37th Governor of Tennessee
- In office January 17, 1933 – January 15, 1937
- Preceded by: Henry H. Horton
- Succeeded by: Gordon Browning

Personal details
- Born: July 15, 1875 Nashville, Tennessee, U.S.
- Died: October 30, 1959 (aged 84) Nashville, Tennessee, U.S.
- Resting place: Mount Olivet Cemetery (Nashville)
- Party: Democratic
- Spouse: Louise Jackson (m. 1901)
- Relations: Willie Blount (great-great-grandfather) Aaron V. Brown (great-grandfather) Howell Jackson (father-in-law)
- Alma mater: Vanderbilt University (1897)
- Profession: Attorney

= Hill McAlister =

American politician (1875–1959)

Harry Hill McAlister (July 15, 1875 – October 30, 1959) was an American lawyer and politician who served as the 37th governor of Tennessee from 1933 to 1937. He also served as Nashville's city attorney in the early 1900s, and as Tennessee's state treasurer in the 1920s and early 1930s. Inaugurated as governor at the height of the Great Depression, McAlister enacted massive spending cuts in an attempt to stabilize state finances. He coordinated federal programs in the state aimed at providing Depression-era relief, and was a supporter of the New Deal.

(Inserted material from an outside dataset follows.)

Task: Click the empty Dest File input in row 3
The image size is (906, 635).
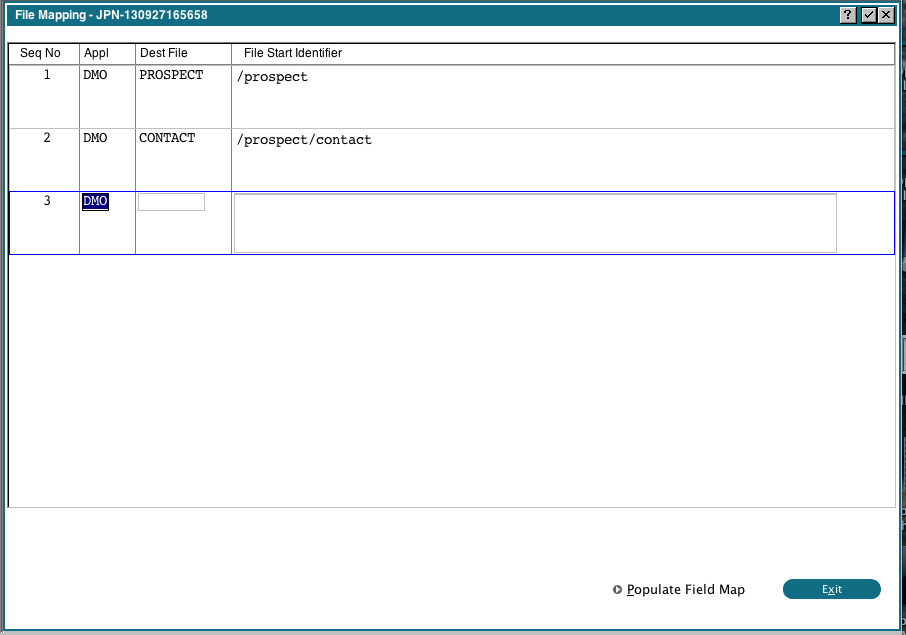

McAlister withdrew from state politics in 1936 following a quarrel with powerful Memphis political boss E. H. Crump. He spent the last two decades of his life as a Referee in Bankruptcy in Nashville's district court.

==Early life==
McAlister was born in Nashville, Tennessee in 1875, the son of William King McAlister, a lawyer and judge, and Laura (Dortch) McAlister. He attended Vanderbilt University, graduating with a Bachelor of Laws (LL.B) in 1897. He was admitted to the bar, and began practice in Nashville in 1899.

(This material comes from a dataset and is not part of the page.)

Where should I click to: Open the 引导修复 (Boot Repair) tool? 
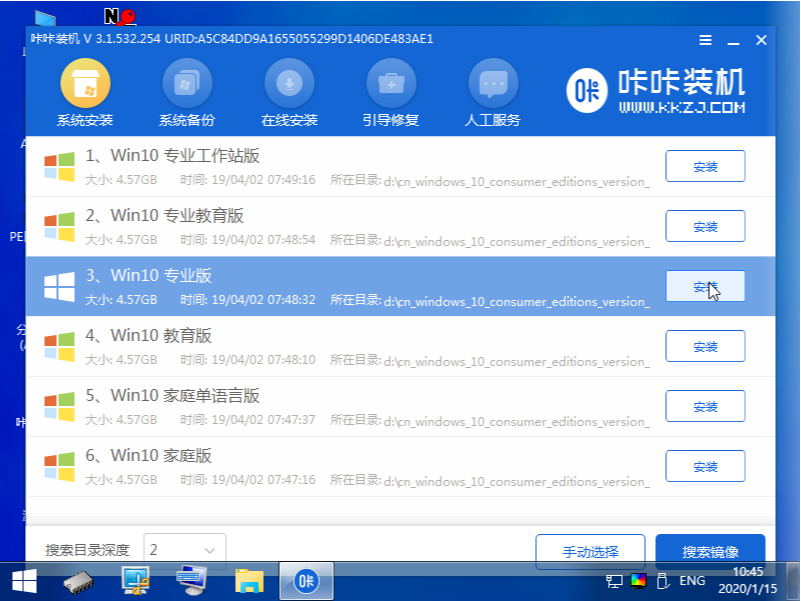390,88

McAlister became Nashville's assistant city attorney in 1901, and was elevated to city attorney in 1905. He was elected to the Tennessee Senate in 1910, and served two terms (1911-1915). As a state senator, he sought stricter enforcement of laws regarding education and child labor, and advocated better food and drug inspections. He also sought funding for a tuberculosis hospital for Nashville. McAlister was an elector for President Woodrow Wilson in 1916, and served on the state Democratic Executive Committee from 1918 to 1920.

The Tennessee General Assembly appointed McAlister state treasurer in 1919. He served in this position until 1927, and again from 1931 to 1933. During the 1920s, he consistently warned that the state faced an impending financial crisis, and assailed Governor Austin Peay's reforms.

==Governor==

In the governor's race of 1926, McAlister sought the Democratic Party's nomination against the incumbent, Austin Peay. Peay had radically transformed the state government, and had angered numerous members of his own party in the process, among them political bosses E. H. Crump of Memphis and Hilary Howse of Nashville. With the help of Crump and Howse, McAlister was able to win Shelby and Davidson counties, but Peay won the state's rural areas and East Tennessee, and defeated McAlister for the nomination by 7,000 votes.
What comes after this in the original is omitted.